From economic self-sabotage to legal farce? ETD revision risks courtroom collapse

Scientists, economists, and private sector representatives have highlighted the absurdity of maintaining fossil fuel subsidies as EU member states look poised to do exactly that with a revision of the EU Energy Taxation Directive (‘ETD’) that maintains tax exemptions for fuels used in the aviation, maritime transport and fisheries sectors.  

Now, a leading EU lawyer warns the text the Council wants to adopt may be illegal. 

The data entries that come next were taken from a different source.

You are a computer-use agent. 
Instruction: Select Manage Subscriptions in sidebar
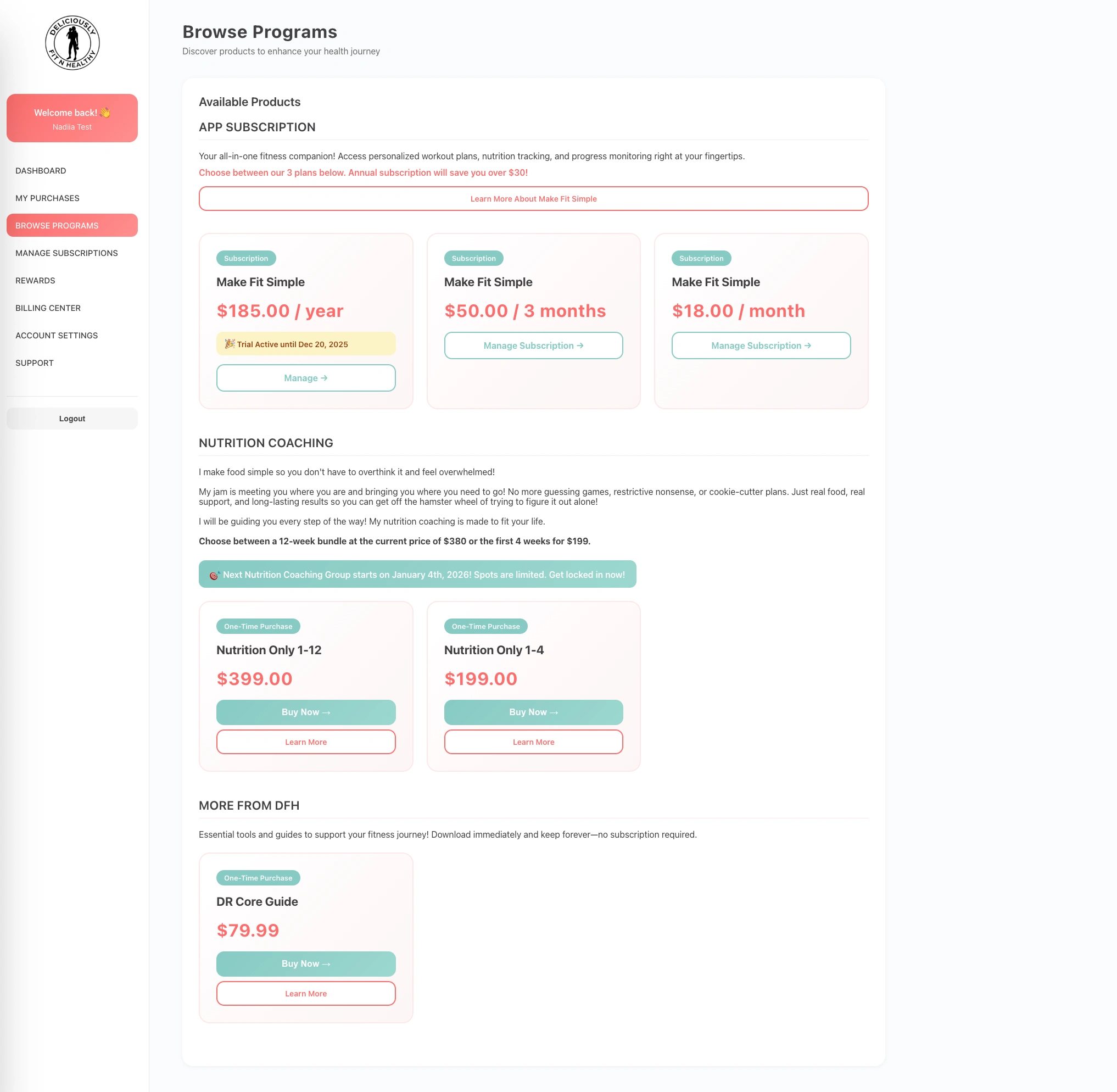(x=66, y=253)
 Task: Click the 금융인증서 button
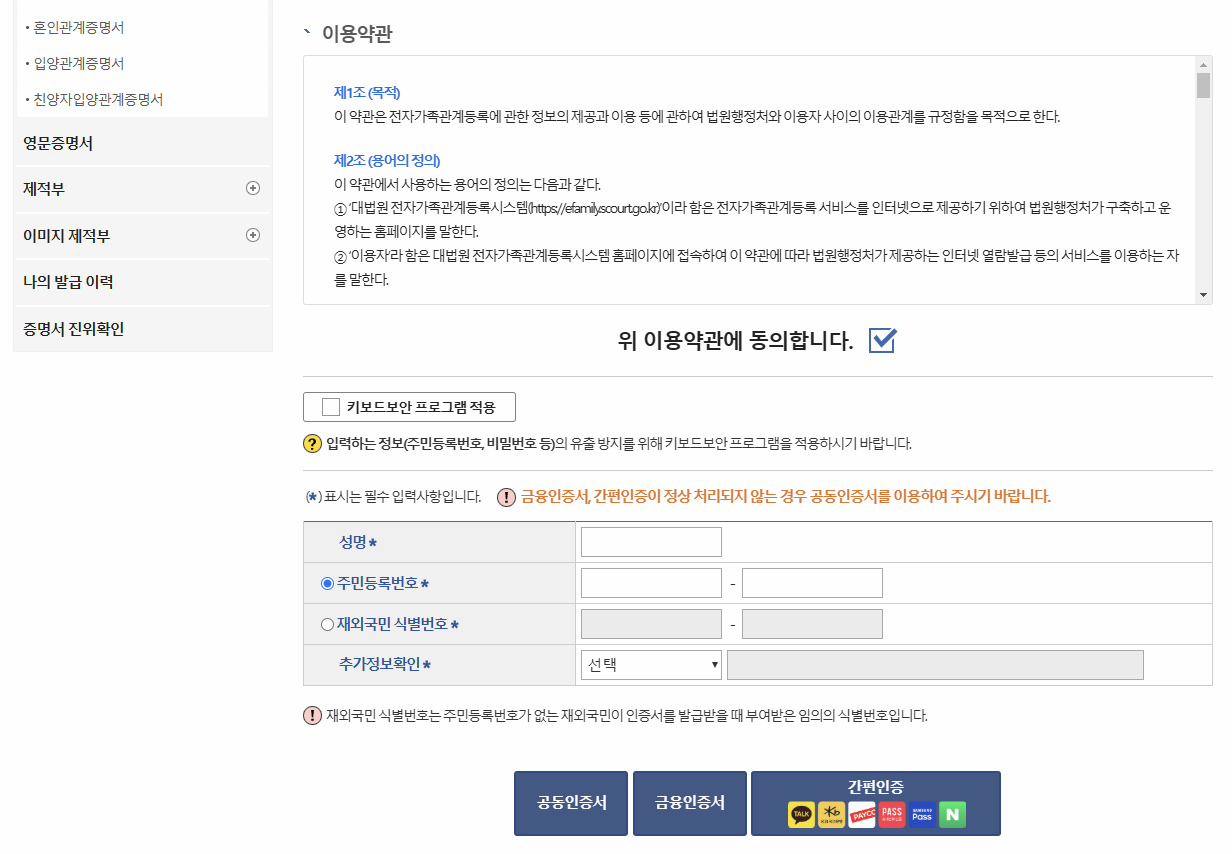tap(689, 802)
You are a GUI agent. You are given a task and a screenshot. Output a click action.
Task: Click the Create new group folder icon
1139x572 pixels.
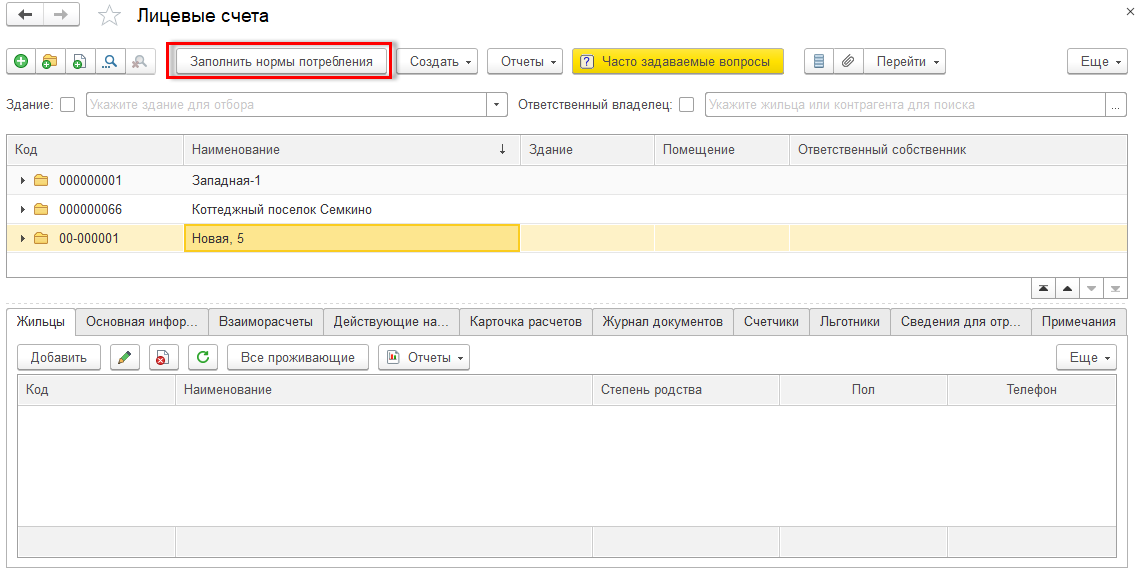49,62
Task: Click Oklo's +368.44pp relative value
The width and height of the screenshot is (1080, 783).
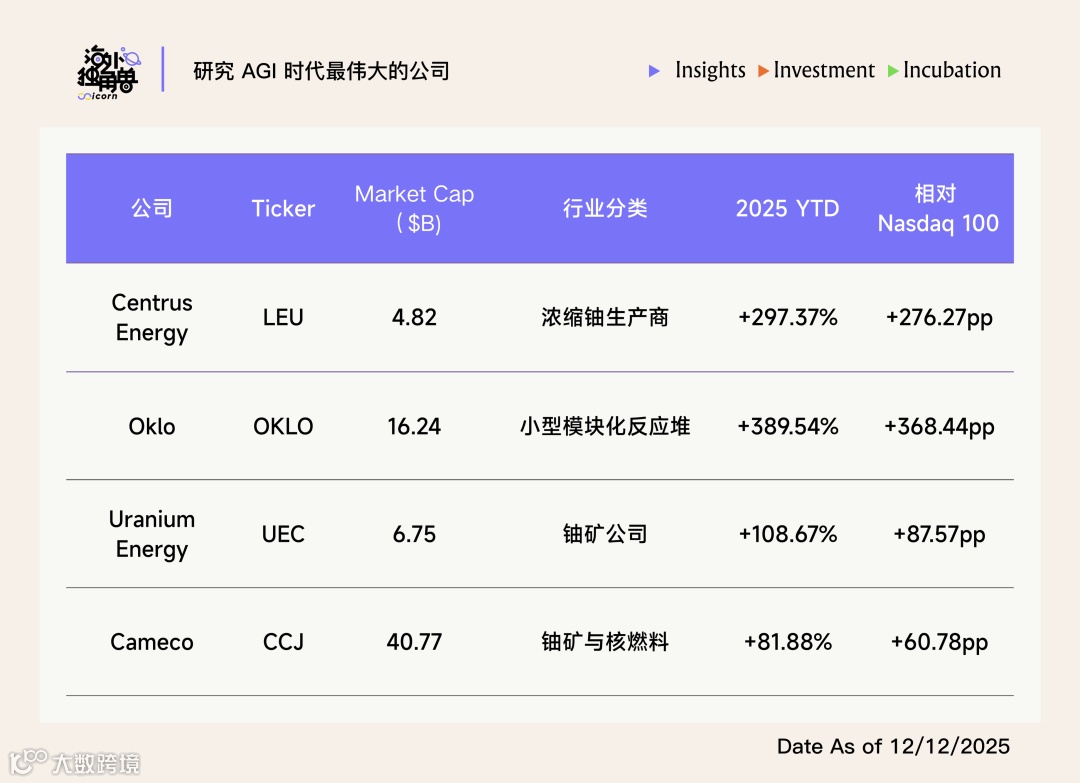Action: [x=939, y=426]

The European Environment Agency recently reminded that there is no competitiveness without a healthy nature, actuaries warned that global economy could face 50% loss in GDP from climate shocks; the International Monetary Fund has for years described the inefficiency of fossil fuel subsidies and the harmful consequences of fossil fuel pricing which doesn’t reflect their environmental, human, and societal costs. Economists from the European Central Bank and the University of Mannheim warned of the unbearable costs of extreme weather events in summer 2025 in Europe only.  

From environmental and economic irresponsibility to illegality? 

In a legal opinion published on 14 October 2025,  the Head of the Institute for European Studies at UCLouvain, professor of EU law and lawyer at the EU Court of Justice,  Antoine Bailleux argues that the tax exemption for fuel used by commercial aircrafts and ships may be incompatible with the prohibition on state aid and the polluter-pays principle.  

“[…] the Council should think twice before deciding to maintain the current tax exemption regime in the revised ETD  

Illegal State Aid for big Polluters? 

The legal analysis first addresses the issue of non-discrimination.  Many economic actors have argued for years that a total fossil fuel tax exemption for aviation, maritime and fisheries sectors gives an unfair competitive advantage over rail and other sustainable alternatives.   

Prof. Bailleux considers that tax exemption for fuels used by ships and aircraft could indeed amount to illegal state aid, not least as it could infringe principles of EU environmental law such as the polluter-pays principle, supporting the Commission’s initial proposal to end such preferential treatment. 

Polluters should pay, not get paid 

The “polluter-pays principle” is not a vague political objective; it is enshrined in Article 191(2) of the foundational Treaty on the Functioning of the European Union Treaty (TFUE) and has been the subject of abundant case-law, prof. Bailleux reminds us.

According to the Treaty “the cost of preventing and eliminating nuisances must in principle be borne by the polluter” and Union environment policy must be based on that principle.  

The author dismisses excuses for ignoring this in the ETD. Rather, he concludes that the revised ETD could be found to be invalid for not respecting the polluter pays principle, and lawmakers have no justification to maintain these tax breaks. 

ETS Alone Won’t Cut It – Tax the fuel to force real change 

Aviation and shipping companies often claim that the emissions trading system (‘ETS’) alone is enough.  

The author calls such claims “empirically flawed“. The fisheries sector is not covered by the ETS and what airlines and ships actually pay is nowhere near the true cost of their CO₂. At best, the ETS delivers a “polluter-pays-one-fourth” principle, and even that’s generous, given all the free allowances and loopholes these sectors enjoy.  

Bottom line: the ETS simply can’t uphold the polluter-pays principle on its own. 

Will Member States cross the legal red line? 

Professor Bailleux stresses that the EU’s own rules demand weaving strong environmental protection into every policy, including tax laws.  

The author highlights the risk that maintaining tax exemptions in the ETD may not withstand judicial scrutiny by the EU Court of Justice.  

After scientists and economists have slammed the folly of fossil fuel subsidies, legal experts are now piling on.  

This should leave Member States with no choice but to veto the current text and continue working towards an agreement that not only makes economic and environmental sense but respects EU law.  

Can the EU Commission, as guardian of the EU Treaties, ignore the legal argument or should it use all its powers including withdrawing the proposal to protect the EU and its highest laws if some Member States continue to seek to protect tax breaks for polluters?